Nos projetos irrigados da periferia de Sobradinho, a situação não é melhor do que nas cidades. Os pequenos produtores rurais reduziram a área plantada à metade na comunidade de Tatauí 3. O Dia do Rio, instituído no ano passado pela Agência Nacional de Águas (ANA) para racionalizar o consumo em meio à crise hídrica, foi voluntariamente ampliado. No Dia do Rio, toda quarta-feira, a água só pode ser usada para consumo humano e dos animais. Os setores elétrico, minerador e agrícola param.
— Não tivemos opção e decidimos não irrigar também no domingo. Não tem água. A chuva desse ano melhorou um pouco as coisas, mas não vai durar — resigna-se Jean Carlos Novaes, de 38 anos. Ele tinha dez hectares com milho, feijão, melancia e abóbora. Agora tem cinco.

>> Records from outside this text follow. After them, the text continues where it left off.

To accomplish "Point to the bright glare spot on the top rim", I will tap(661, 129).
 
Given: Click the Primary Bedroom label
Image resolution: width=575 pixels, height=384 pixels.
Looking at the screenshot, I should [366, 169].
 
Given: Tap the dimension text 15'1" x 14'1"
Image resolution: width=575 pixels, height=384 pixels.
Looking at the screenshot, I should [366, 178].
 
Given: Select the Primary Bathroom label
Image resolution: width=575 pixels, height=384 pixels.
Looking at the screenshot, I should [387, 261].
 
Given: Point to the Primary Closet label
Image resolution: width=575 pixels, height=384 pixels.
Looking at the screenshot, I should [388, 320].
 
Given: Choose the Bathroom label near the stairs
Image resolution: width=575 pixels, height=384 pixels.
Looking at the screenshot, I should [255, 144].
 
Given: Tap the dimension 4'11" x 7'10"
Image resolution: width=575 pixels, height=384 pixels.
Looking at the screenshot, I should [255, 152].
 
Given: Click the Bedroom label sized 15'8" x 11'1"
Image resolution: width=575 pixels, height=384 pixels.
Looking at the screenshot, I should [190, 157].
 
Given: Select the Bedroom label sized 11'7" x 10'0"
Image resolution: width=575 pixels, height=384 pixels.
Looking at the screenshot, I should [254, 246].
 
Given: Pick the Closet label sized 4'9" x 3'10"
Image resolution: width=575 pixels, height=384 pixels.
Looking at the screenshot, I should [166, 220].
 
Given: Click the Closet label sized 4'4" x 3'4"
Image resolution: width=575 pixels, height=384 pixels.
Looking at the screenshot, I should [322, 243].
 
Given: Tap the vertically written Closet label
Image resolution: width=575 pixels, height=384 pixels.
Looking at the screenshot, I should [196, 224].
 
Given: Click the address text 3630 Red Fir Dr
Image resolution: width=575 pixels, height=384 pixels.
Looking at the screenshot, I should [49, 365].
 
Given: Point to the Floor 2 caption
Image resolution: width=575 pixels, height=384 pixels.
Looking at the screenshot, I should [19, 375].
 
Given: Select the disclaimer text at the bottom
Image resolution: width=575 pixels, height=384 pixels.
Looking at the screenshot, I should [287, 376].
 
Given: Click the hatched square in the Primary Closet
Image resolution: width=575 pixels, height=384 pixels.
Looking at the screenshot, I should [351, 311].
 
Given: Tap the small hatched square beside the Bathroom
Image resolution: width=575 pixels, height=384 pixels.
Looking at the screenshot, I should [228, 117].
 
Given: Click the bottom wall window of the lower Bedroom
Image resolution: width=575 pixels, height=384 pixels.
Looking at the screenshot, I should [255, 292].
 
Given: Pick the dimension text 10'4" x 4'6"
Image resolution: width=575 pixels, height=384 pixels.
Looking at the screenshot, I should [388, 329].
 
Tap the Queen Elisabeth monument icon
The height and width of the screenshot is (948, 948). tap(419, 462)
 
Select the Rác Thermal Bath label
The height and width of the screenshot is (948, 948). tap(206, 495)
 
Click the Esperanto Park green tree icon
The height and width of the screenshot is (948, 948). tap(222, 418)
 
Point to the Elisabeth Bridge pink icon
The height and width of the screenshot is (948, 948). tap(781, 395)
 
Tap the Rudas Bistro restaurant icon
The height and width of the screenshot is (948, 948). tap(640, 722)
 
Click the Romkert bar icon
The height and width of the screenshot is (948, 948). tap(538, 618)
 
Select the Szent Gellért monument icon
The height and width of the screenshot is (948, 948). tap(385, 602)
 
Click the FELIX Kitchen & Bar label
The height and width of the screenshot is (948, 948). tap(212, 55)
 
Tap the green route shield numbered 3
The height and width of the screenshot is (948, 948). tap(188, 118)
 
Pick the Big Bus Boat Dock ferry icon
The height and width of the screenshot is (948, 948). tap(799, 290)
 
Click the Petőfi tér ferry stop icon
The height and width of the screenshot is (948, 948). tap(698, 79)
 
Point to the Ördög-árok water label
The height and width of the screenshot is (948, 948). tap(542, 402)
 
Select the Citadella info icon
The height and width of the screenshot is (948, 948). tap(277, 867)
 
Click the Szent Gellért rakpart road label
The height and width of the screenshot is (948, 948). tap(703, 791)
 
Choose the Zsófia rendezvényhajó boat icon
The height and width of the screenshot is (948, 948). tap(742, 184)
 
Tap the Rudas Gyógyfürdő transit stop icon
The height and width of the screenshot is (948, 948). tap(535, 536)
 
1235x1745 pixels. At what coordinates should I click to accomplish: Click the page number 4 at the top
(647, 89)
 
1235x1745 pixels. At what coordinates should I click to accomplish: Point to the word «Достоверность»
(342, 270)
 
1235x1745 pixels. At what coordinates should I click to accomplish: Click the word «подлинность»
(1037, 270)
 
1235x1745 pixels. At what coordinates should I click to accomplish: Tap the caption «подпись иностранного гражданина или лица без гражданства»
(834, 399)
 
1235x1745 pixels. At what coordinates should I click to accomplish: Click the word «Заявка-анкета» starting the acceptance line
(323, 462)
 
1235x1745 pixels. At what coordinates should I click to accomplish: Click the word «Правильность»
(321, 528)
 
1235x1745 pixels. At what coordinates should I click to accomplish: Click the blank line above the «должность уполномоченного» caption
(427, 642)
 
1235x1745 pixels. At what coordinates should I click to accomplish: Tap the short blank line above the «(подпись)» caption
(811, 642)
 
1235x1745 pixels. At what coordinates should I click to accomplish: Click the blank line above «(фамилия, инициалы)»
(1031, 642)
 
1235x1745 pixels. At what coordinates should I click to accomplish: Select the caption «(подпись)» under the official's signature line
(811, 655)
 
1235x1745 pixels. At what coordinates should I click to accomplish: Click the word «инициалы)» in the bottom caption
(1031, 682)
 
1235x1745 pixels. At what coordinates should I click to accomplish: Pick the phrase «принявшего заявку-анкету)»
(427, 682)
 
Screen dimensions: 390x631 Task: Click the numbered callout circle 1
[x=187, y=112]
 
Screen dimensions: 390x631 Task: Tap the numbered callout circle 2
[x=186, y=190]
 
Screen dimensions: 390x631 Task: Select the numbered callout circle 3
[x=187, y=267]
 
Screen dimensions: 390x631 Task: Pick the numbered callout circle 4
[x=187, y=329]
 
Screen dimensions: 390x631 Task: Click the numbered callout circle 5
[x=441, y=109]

Moradores de Sobradinho utilizam como área de lazer à margem do rio Sobradinho junto à barragem - Daniel Marenco / Agência O Globo
Bossoroca, vez por outra, revive nos sonhos de seu Gumercindo, afinal “quem não tem saudade, não tem coração”. Das promessas de água farta, prefere não lembrar:

— Há 43 anos criaram esse reservatório. Para explorar energia, prometeram água encanada e boa para todo mundo. Cansei. Era fanático por política, desisti. A gente sabe que não se vende o mesmo bode duas vezes. Mas aqui as promessas se repetem a cada eleição.